Tian Guo-Ping, Chen Wu-Jun, He Ping-Ping, Yin Wei-Dong, Tnag Chao-Ke
Institute of Cardiovascular Disease, Key Laboratory for Atherosclerology of Hunan Province, University of South China, Hengyang 421001, China.
Sheng Li Ke Xue Jin Zhan. 2012 Oct;43(5):345-50.
Lipoprotein lipase (LPL) which is the rate-limiting enzyme for the hydrolysis of the triglyceride (TG) core of circulating TG-rich lipoproteins, chylomicrons, low-density lipoproteins (LDL) and very low-density lipoproteins (VLDL) play an important role in reducing TG deposition in vivo.
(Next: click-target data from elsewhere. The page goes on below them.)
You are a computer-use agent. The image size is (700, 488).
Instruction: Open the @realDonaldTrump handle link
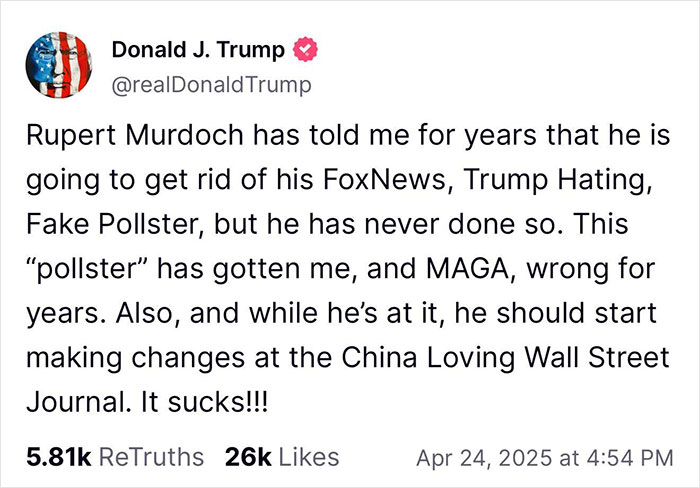click(211, 85)
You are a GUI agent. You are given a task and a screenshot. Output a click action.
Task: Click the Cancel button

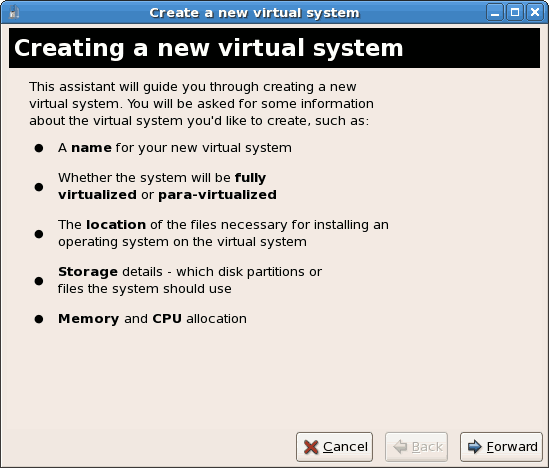pos(334,447)
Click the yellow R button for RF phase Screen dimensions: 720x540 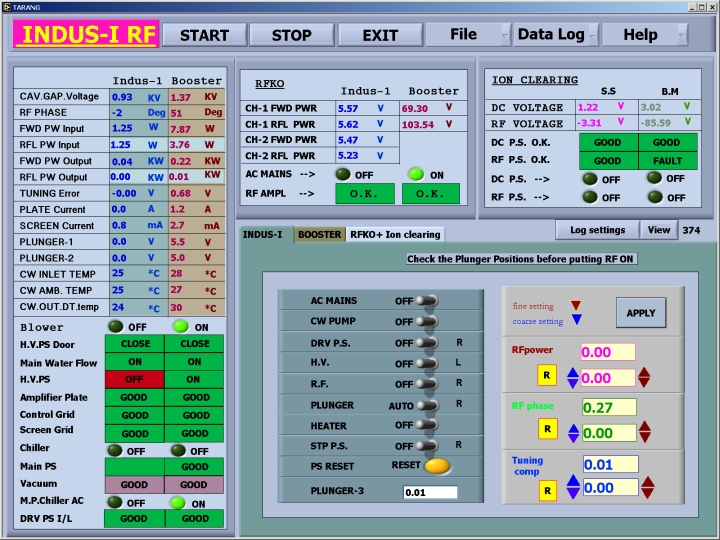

Recent advances indicate that LPL gene structure, synthesis, secretion and degradation had complexity, and it is regulated by many transcription factors, miRNA, interactive proteins and hormonal. Its role in atherosclerosis in the current studies is still controversial. So we focus the LPL on the structure, synthesis and degradation, function, regulation and contribution to atherosclerosis to clarify its role in cardiovascular disease (CVD).
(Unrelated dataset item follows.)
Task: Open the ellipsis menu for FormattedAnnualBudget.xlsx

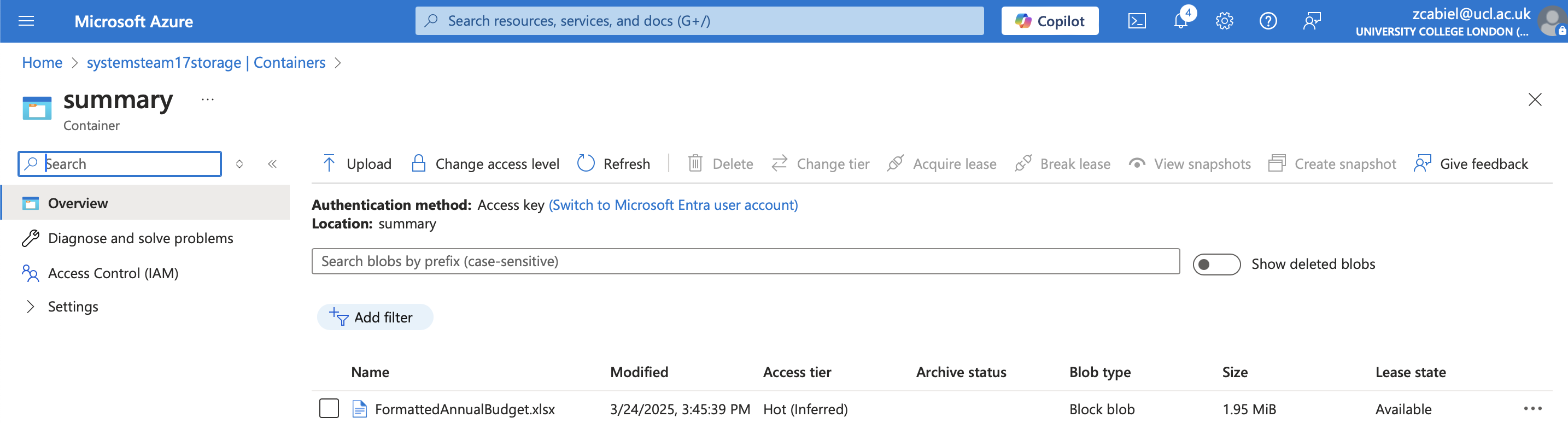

脂蛋白脂肪酶(LPL)是循环中富含甘油三酯(TG)的脂蛋白、乳糜微粒、低密度脂蛋白(LDL)和极低密度脂蛋白(VLDL)核心TG水解的限速酶,在减少体内TG沉积方面发挥着重要作用。最近的进展表明,LPL基因的结构、合成、分泌和降解具有复杂性,并且受到多种转录因子、微小RNA、相互作用蛋白和激素的调节。在当前研究中,其在动脉粥样硬化中的作用仍存在争议。因此,我们聚焦于LPL的结构、合成与降解、功能、调节及其对动脉粥样硬化的影响,以阐明其在心血管疾病(CVD)中的作用。